3.9Successors and Assigns. The Company may assign any of its rights under this Agreement to single or multiple assignees, and this Agreement shall inure to the benefit of the successors and assigns of the Company. Subject to the restrictions on transfer herein set forth, this Agreement shall be binding upon the Participant and his heirs, executors, administrators, successors and assigns.
3.10Limitations Applicable to Section 16 Persons. Notwithstanding any other provision of the Plan or this Agreement, if Participant is subject to Section 16 of the Exchange Act, the Plan, the RSUs and this Agreement shall be subject to any additional limitations set forth in any applicable exemptive rule under Section 16 of the Exchange Act (including any amendment to Rule 16b-3 of the Exchange Act) that are requirements for the application of such exemptive rule.
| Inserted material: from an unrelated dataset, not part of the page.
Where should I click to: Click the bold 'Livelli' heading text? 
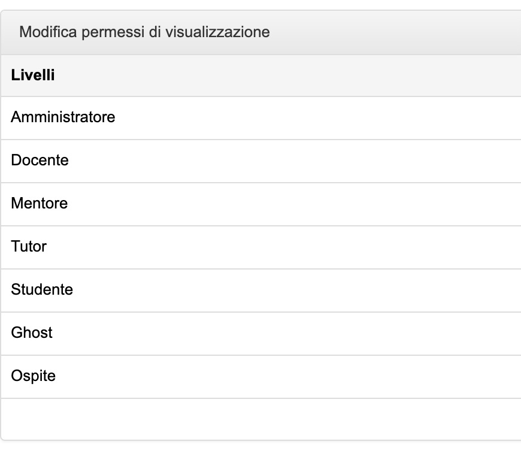coord(32,75)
To the extent permitted by applicable law, this Agreement shall be deemed amended to the extent necessary to conform to such applicable exemptive rule.
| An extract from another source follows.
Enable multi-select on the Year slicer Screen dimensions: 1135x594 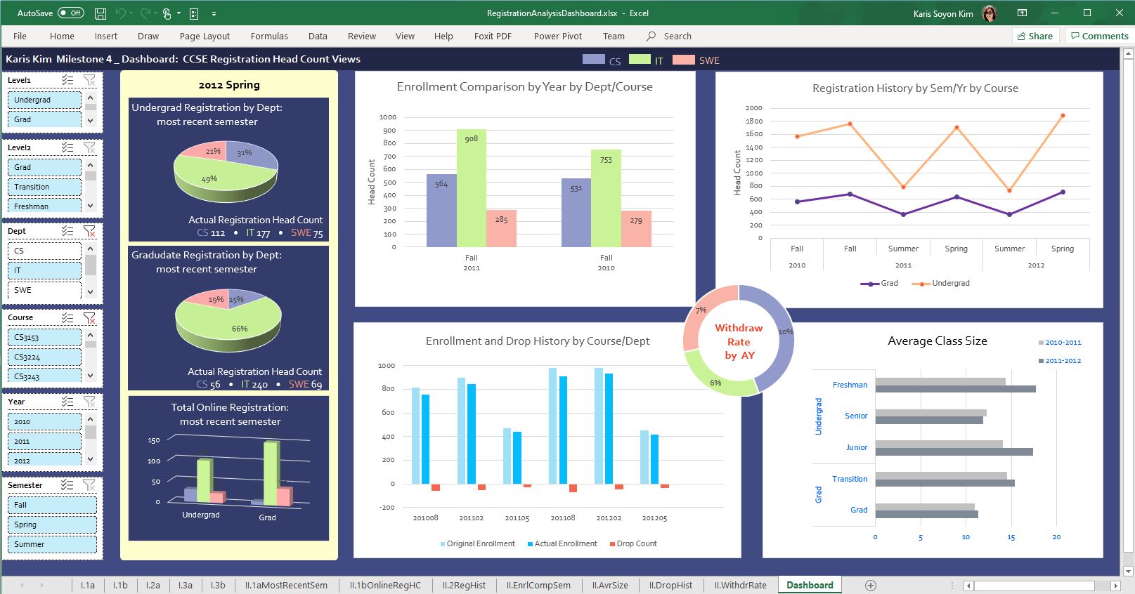67,402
3.11Not a Contract of Employment. Nothing in this Agreement or in the Plan shall confer upon the Participant any right to continue to serve as an employee or other service provider of the Company or any of its Subsidiaries.
3.12Entire Agreement. This Agreement, subject to the terms and conditions of the Plan and the GeoEye, Inc. Key Employee Change in Control Severance Plan, as applicable, represents the entire agreement between the parties with respect to the RSUs.
3.13Section 409A. Notwithstanding any other provision of the Plan, this Agreement or the Grant Notice, the Plan, this Agreement and the Grant Notice shall be interpreted in accordance with, and incorporate the terms and conditions required by, Section 409A of the U.S. Internal Revenue Code of 1986, as amended (together with any Department of Treasury regulations and other interpretive guidance issued thereunder, including without limitation any such regulations or other guidance that may be issued after the date hereof, “Section 409A”). The Committee may, in its discretion, adopt such amendments to the Plan, this Agreement or the Grant Notice or adopt other policies and procedures (including amendments, policies and procedures with retroactive effect), or take any other actions, as the Committee determines are necessary or appropriate to comply with the requirements of Section 409A.
3.14Agreement Severable. In the event that any provision of this Agreement is held invalid or unenforceable, such provision will be severable from, and such invalidity or unenforceablity will not be construed to have any effect on, the remaining provisions of this Agreement.